No circularity: direct numerical solution of wave equation on fixed metrics

full rationale

The work consists of numerical integration of the massive Klein-Gordon radial equation on the Ayón-Beato-García, Bardeen, and Reissner-Nordström backgrounds, followed by extraction of absorption and scattering cross sections and comparison to classical/semiclassical limits. No parameter is fitted to a subset of the output data and then re-used as a 'prediction'; no uniqueness theorem or ansatz is imported via self-citation to force the result; the reported similarity between regular and RN spectra for massive fields is an emergent numerical outcome rather than an identity by construction. The derivation chain is therefore self-contained against external benchmarks.
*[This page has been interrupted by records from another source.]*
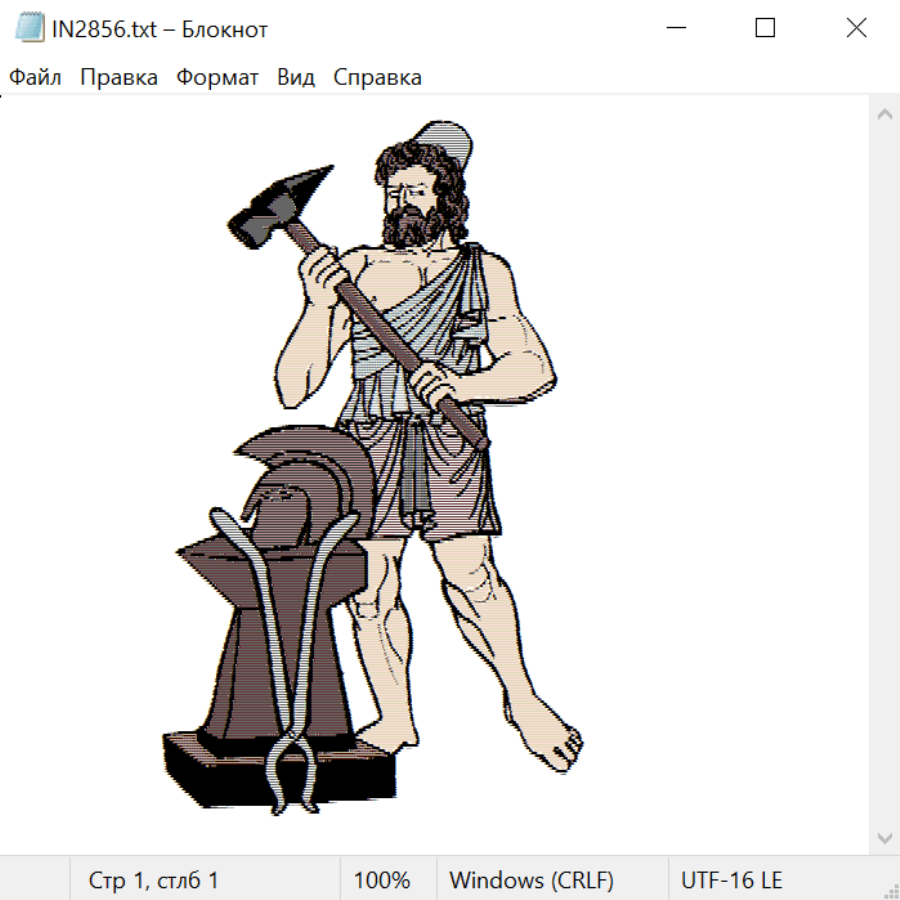Click the IN2856.txt title bar text
This screenshot has width=900, height=900.
(160, 29)
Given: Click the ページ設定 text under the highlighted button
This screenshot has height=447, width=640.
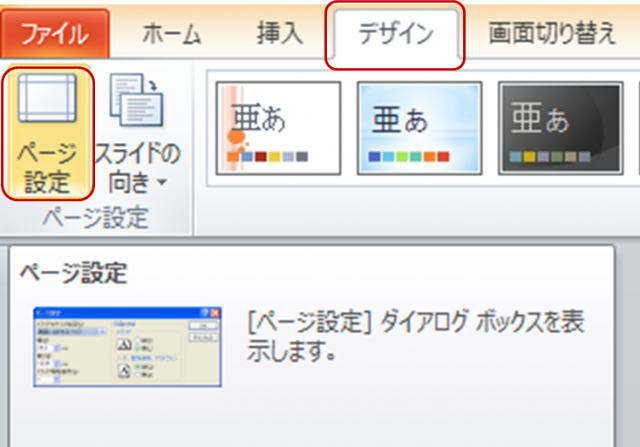Looking at the screenshot, I should coord(46,170).
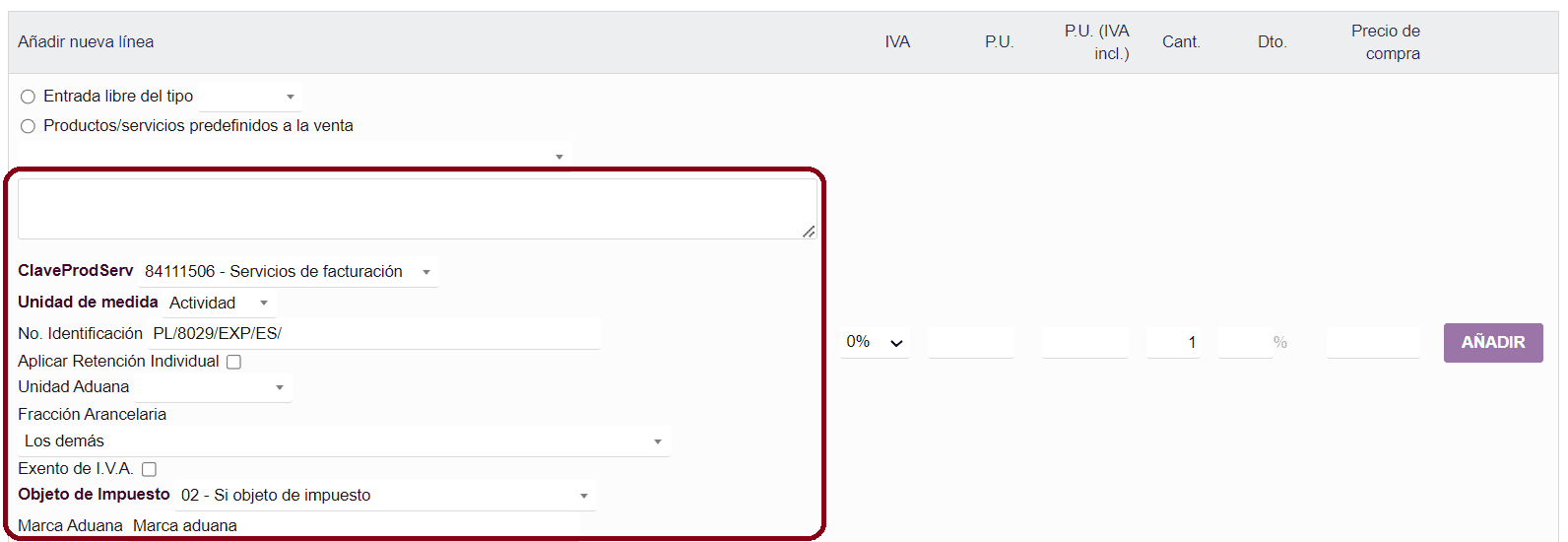The image size is (1568, 542).
Task: Click the Dto. discount percentage field
Action: pos(1245,343)
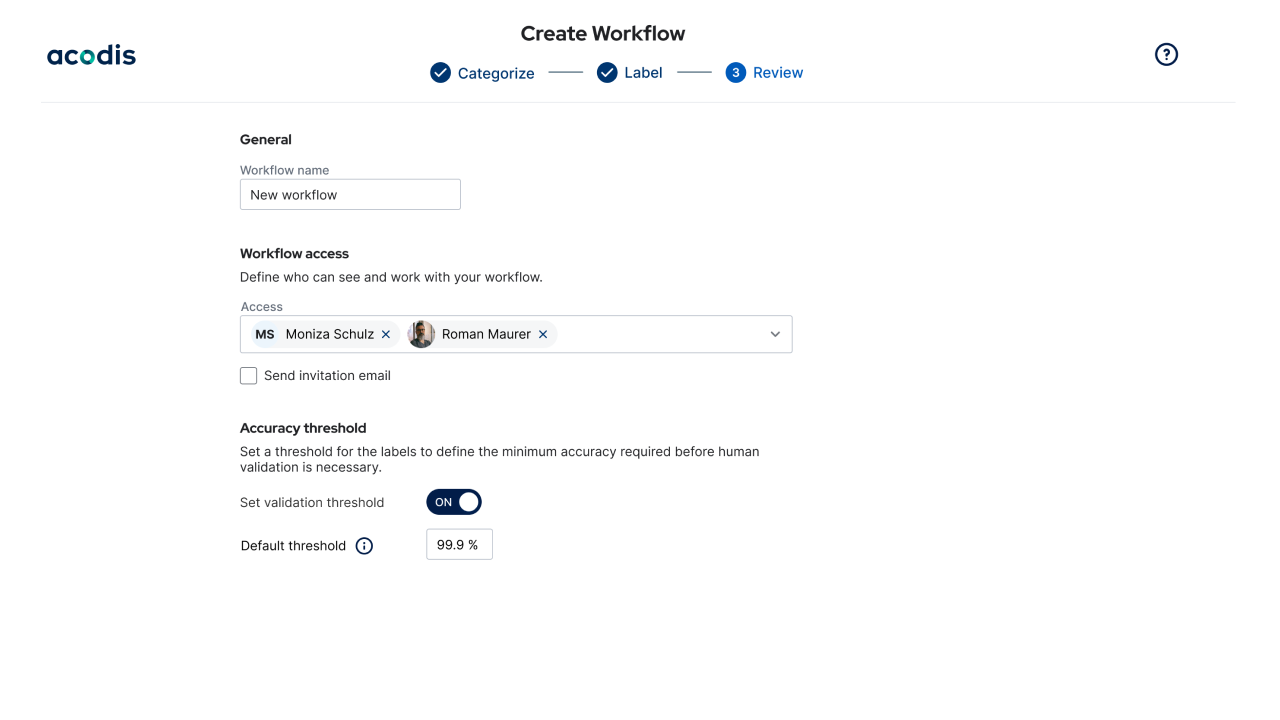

Axiom & Free-Parameter Ledger

0 free parameters · 2 axioms · 0 invented entities

The study rests on the assumption that the Ayón-Beato-García and Bardeen metrics are valid solutions of Einstein's equations with nonlinear electrodynamics, plus standard numerical techniques for solving the Klein-Gordon equation on a fixed background. No new entities are postulated.

axioms (2)
  • domain assumption The Ayón-Beato-García and Bardeen metrics are exact solutions of the Einstein equations coupled to nonlinear electrodynamics.
    Invoked throughout the abstract as the background geometries on which the wave equation is solved.
  • domain assumption The radial wave equation for a massive scalar field can be integrated numerically to sufficient accuracy to extract total absorption and differential scattering cross sections.
    Required for all reported numerical results and comparisons.